PROBLEM STATEMENT.
Only one stretch of the data below should be repeated: the lines from the line containing "Given: Start the" through the line containing "Open the Render menu", inclusive, exactly as they are.

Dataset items
────────────────────

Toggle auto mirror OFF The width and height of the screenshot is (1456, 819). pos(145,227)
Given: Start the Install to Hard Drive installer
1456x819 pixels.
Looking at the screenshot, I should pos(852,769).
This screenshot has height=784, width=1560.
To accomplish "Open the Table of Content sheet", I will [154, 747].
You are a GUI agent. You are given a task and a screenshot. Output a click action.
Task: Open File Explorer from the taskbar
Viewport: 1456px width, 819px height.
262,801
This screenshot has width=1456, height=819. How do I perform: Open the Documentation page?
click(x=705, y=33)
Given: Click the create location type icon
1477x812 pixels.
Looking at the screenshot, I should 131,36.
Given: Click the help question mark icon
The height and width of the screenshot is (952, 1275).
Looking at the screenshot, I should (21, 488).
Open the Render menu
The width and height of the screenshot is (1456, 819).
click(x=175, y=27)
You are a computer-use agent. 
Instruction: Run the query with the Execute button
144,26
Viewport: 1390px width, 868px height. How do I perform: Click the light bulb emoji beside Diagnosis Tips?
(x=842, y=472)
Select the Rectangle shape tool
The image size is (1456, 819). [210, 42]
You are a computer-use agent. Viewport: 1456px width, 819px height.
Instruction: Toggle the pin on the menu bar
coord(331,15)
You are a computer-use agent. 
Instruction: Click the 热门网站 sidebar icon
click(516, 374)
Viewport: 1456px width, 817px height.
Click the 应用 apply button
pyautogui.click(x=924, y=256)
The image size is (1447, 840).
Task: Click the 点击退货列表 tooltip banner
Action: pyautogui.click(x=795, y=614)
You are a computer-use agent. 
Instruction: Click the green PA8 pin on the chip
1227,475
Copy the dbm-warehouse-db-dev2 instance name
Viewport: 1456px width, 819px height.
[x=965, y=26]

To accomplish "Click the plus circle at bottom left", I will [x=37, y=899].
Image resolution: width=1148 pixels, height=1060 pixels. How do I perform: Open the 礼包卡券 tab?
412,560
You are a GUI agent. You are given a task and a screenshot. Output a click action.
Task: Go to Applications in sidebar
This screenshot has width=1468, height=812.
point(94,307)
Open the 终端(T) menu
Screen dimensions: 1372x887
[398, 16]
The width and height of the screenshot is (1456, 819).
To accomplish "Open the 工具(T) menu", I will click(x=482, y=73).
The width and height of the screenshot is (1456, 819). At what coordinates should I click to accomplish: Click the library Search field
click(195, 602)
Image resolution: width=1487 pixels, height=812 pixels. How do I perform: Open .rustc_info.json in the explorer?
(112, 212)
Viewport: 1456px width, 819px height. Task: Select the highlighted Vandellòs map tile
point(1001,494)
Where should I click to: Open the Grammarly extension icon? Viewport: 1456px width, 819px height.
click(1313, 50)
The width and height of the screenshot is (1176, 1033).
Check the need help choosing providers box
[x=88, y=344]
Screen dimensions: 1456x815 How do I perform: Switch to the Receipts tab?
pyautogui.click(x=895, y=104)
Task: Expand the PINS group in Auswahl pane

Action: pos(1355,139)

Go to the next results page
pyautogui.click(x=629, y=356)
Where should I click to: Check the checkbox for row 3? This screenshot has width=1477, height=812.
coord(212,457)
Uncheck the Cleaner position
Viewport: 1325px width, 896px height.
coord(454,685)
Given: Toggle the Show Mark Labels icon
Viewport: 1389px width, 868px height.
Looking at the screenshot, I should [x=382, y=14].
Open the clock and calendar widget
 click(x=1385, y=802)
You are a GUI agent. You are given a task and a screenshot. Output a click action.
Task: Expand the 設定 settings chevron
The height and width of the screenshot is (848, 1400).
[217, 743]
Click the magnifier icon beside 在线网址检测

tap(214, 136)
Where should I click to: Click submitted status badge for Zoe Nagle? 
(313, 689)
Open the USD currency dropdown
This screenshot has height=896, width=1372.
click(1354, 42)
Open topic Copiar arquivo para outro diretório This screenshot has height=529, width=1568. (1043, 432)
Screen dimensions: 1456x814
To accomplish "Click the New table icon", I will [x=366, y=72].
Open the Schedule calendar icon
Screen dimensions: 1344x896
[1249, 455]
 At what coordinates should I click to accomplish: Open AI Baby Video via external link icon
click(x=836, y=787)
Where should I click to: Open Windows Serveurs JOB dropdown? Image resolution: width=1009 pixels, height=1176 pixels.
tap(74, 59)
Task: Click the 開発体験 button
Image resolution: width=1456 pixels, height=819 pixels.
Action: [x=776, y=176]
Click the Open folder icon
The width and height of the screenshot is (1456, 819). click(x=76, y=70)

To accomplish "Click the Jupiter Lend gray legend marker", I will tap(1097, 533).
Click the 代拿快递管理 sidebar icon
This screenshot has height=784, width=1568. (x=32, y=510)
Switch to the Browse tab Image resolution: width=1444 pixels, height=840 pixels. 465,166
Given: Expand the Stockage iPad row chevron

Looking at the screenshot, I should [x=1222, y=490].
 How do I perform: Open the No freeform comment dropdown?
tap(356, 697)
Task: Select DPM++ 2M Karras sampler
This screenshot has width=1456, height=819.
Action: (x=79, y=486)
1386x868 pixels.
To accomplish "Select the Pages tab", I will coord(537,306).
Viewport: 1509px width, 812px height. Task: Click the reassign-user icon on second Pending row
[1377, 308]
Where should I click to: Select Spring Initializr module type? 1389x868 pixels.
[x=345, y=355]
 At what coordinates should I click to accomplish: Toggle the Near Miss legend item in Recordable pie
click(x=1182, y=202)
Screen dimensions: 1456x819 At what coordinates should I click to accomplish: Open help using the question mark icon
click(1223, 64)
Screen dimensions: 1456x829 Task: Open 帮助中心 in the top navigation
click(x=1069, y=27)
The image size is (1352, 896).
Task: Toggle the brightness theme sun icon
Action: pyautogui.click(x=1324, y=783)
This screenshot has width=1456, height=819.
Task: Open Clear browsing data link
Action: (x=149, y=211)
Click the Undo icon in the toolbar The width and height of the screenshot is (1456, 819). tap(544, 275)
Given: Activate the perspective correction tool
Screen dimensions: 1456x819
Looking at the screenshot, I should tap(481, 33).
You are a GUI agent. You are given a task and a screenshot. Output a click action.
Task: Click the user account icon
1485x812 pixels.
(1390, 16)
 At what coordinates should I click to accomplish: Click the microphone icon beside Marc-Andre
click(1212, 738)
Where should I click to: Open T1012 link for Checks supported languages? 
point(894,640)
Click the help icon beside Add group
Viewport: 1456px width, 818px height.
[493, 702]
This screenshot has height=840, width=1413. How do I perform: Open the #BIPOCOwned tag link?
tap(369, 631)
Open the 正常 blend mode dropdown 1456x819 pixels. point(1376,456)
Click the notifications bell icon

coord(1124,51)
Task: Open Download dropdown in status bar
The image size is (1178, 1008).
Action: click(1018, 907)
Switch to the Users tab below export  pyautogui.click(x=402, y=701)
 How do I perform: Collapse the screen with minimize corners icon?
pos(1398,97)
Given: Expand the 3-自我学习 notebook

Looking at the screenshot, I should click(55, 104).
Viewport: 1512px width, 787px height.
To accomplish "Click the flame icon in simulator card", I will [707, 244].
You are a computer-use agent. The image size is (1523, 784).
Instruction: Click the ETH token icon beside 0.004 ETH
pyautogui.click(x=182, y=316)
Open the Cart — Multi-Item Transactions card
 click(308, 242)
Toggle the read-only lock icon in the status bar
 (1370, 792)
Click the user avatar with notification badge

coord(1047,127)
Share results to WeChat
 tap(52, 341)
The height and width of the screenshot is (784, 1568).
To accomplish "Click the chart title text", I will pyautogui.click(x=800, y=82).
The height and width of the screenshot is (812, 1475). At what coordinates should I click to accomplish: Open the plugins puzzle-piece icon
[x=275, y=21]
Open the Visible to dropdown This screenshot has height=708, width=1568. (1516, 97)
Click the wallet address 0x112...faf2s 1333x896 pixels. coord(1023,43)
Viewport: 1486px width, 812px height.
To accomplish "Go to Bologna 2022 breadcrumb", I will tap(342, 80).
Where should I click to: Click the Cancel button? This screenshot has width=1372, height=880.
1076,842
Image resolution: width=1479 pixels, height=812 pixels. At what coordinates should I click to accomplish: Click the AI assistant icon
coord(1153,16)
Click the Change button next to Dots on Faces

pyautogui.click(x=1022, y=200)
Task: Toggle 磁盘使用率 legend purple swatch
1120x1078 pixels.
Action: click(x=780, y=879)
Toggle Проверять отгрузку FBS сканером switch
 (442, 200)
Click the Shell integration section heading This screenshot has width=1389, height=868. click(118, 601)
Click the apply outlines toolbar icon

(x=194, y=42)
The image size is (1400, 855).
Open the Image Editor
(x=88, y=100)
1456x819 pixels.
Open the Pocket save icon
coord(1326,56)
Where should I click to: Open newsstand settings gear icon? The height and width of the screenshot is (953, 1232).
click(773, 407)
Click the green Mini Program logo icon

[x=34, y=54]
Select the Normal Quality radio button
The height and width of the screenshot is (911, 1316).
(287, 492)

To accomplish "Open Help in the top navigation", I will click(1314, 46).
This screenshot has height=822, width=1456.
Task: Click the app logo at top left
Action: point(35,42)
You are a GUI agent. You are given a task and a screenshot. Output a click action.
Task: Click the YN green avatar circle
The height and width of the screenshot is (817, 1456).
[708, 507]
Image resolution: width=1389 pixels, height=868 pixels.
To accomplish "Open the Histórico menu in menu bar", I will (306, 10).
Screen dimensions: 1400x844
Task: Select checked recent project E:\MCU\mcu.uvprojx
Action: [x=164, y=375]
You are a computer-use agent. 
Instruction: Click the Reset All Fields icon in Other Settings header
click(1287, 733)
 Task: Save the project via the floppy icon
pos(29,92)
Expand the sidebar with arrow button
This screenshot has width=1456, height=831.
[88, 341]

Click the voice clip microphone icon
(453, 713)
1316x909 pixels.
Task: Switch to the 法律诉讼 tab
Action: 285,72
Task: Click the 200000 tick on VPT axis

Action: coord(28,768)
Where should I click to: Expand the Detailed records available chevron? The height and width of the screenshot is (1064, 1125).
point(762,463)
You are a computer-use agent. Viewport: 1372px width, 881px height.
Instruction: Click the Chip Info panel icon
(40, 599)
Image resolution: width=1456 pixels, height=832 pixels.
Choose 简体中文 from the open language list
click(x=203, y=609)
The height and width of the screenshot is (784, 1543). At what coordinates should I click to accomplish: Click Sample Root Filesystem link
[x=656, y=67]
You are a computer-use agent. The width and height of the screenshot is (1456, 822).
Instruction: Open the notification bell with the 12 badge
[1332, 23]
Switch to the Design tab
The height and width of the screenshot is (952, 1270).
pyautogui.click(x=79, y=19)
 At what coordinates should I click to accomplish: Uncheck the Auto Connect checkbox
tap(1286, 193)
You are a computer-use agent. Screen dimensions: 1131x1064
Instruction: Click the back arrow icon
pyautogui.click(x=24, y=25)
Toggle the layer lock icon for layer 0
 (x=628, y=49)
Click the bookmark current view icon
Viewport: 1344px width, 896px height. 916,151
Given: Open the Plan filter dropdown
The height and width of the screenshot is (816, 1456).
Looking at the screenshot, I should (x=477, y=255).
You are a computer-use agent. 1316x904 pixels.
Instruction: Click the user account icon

────────────────────

TASK SOLUTION.
Given: Start the Install to Hard Drive installer
1456x819 pixels.
Looking at the screenshot, I should pos(852,769).
This screenshot has height=784, width=1560.
To accomplish "Open the Table of Content sheet", I will [154, 747].
You are a GUI agent. You are given a task and a screenshot. Output a click action.
Task: Open File Explorer from the taskbar
Viewport: 1456px width, 819px height.
262,801
This screenshot has width=1456, height=819. How do I perform: Open the Documentation page?
click(x=705, y=33)
Given: Click the create location type icon
1477x812 pixels.
Looking at the screenshot, I should 131,36.
Given: Click the help question mark icon
The height and width of the screenshot is (952, 1275).
Looking at the screenshot, I should (21, 488).
Open the Render menu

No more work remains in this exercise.